Never Let Go of a Partner With This One Quality
“If you haven’t found it yet, keep looking. Don’t settle. As with all matters of the heart, you’ll know when you find it.” -Steve Jobs
Photo by Everton Vila on Unsplash
Is your mission in life to find “the one”? Or are you questioning if your partner is truly the one for you?
When we are dating, there are so many red flags to look out for, so many toxic qualities to avoid. Feel a connection too fast? It might be love-bombing. Watch out. Trying to figure out if you have a future? Don’t push too hard, you are supposed to be leaning back. Everything should happen naturally.
Instead of trying to diagnose every problematic relationship quality, let’s talk about what we should be looking for…and it is actually the one thing we all really crave.
So what actually makes someone a great partner?
A research study at Carnegie Mellon found that supportive spouses were a core component to individual success. The team studied 163 couples and presented them with a choice. They could complete a puzzle or compete for a prize. The prize was a far more challenging project. Couples were presented with the problem and researchers recorded what they said to one another.
Some spouses were supportive. Of course you can do it. Go for the prize.
Some were critical, discouraging. You will never win. Why try?
Participants with supportive spouses were most likely to compete for the prize. Those with discouraging partners were most likely to downshift and choose the puzzle.
It may not seem like an earth-shattering revelation that the people with supportive spouses went for the big win. But what is interesting is that the positive effects of taking that chance lasted a lot longer than the experiment.
Brook Feeney, lead author on the study said, “Significant others can help you thrive through embracing life opportunities.
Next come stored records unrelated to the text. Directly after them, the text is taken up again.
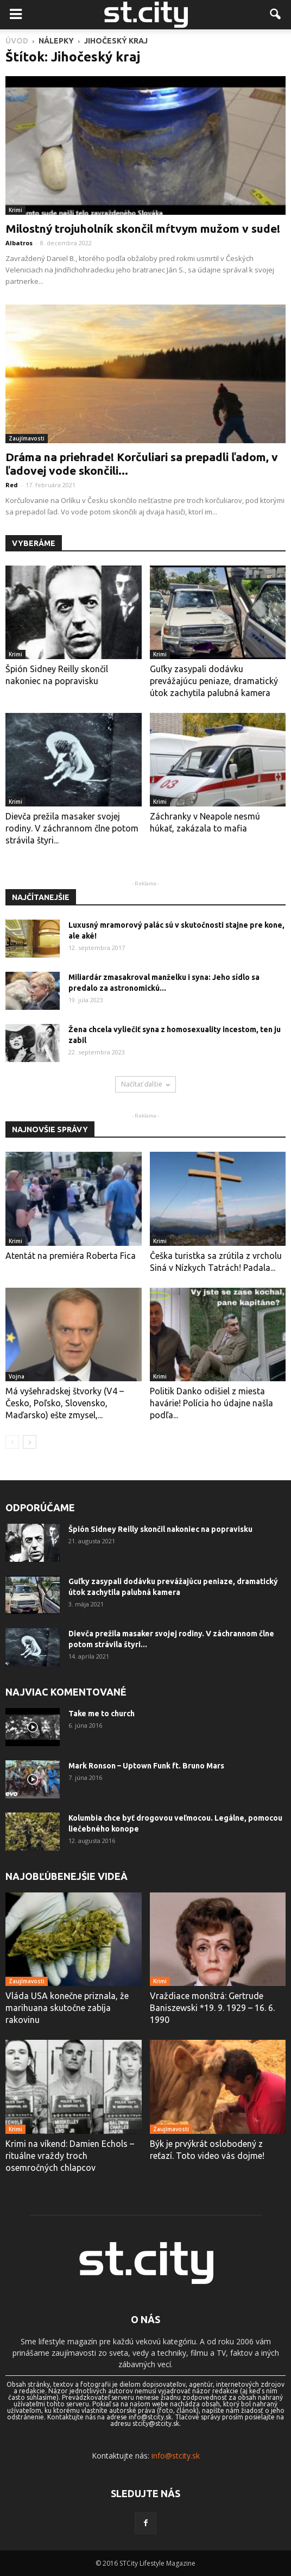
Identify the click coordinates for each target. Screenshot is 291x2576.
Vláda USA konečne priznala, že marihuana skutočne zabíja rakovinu (67, 2008)
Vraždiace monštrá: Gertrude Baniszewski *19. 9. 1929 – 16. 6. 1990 (212, 2008)
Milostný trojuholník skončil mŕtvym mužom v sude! (142, 228)
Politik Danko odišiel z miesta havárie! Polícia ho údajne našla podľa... (211, 1403)
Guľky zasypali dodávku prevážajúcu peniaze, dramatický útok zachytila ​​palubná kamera (214, 681)
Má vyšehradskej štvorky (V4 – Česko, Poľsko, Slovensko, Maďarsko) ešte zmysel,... (64, 1403)
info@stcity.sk (175, 2455)
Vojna (16, 1376)
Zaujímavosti (27, 438)
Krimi (15, 210)
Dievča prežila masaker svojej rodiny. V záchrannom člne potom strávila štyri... (71, 828)
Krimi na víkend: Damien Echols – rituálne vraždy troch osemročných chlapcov (69, 2155)
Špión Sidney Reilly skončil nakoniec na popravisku (160, 1529)
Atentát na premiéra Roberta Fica (70, 1256)
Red (11, 485)
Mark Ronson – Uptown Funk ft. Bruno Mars (146, 1765)
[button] (276, 14)
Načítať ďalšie (145, 1084)
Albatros (19, 243)
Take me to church (101, 1713)
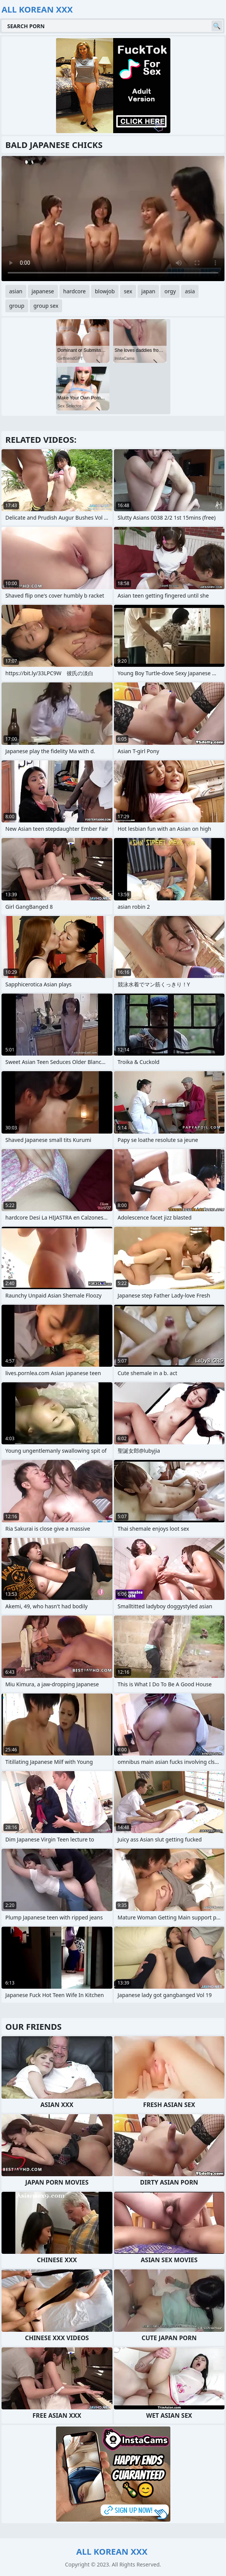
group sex (46, 305)
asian (15, 291)
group (16, 305)
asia (190, 291)
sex (128, 291)
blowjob (105, 291)
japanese (43, 291)
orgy (170, 291)
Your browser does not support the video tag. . (113, 218)
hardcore (74, 291)
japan (148, 291)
Or they can hinder your ability to thrive by making it less likely that you’ll pursue opportunities for growth.”
Six months later, the team followed up with the couples.
The couples who had an encouraging partner and took the chance “reported having more personal growth, happiness, psychological well-being and better relationships than those who didn’t.” The overall health of the relationship was better. The feeling of personal satisfaction was better. Encouragement and supportiveness literally made for better relationships and happier people.
The effect of the project far outlasted the experiment.
Yes. It is that simple. Be supportive. Your perfect partner is your greatest cheerleader. They like you. A lot. They think it is interesting when you have a new idea. They don’t argue with everything you say. They don’t ignore you. They don’t give up on your dreams and tell you to forget it. They keep pushing because seeing you get what you want elates their soul.
Self-expansion is not solely an inside job. We are affected by our environment. Humans are social beings, made to thrive in relationships. When you find yourself lacking support you may lose faith in the relationship.
But you also lose that drive to move forward and build what you always wanted. And you most likely feel very alone, frustrated and unsuccessful.
“Poisonous relationships can alter our perception. You can spend many years thinking you’re worthless. But you’re not worthless. You’re under appreciated.” — Steve Maraboli
Being in a supportive relationship is undeniably good for the couple. But what is really interesting is that being supported seems to positively transform the quality of personal accomplishment. When the relationship thrives, so does the individual.
So find your champion. And become someone’s biggest fan. Cheer the loudest. Stand behind them. Because nothing feels better than knowing someone has your back.
This article references a study by Carnegie Mellon University.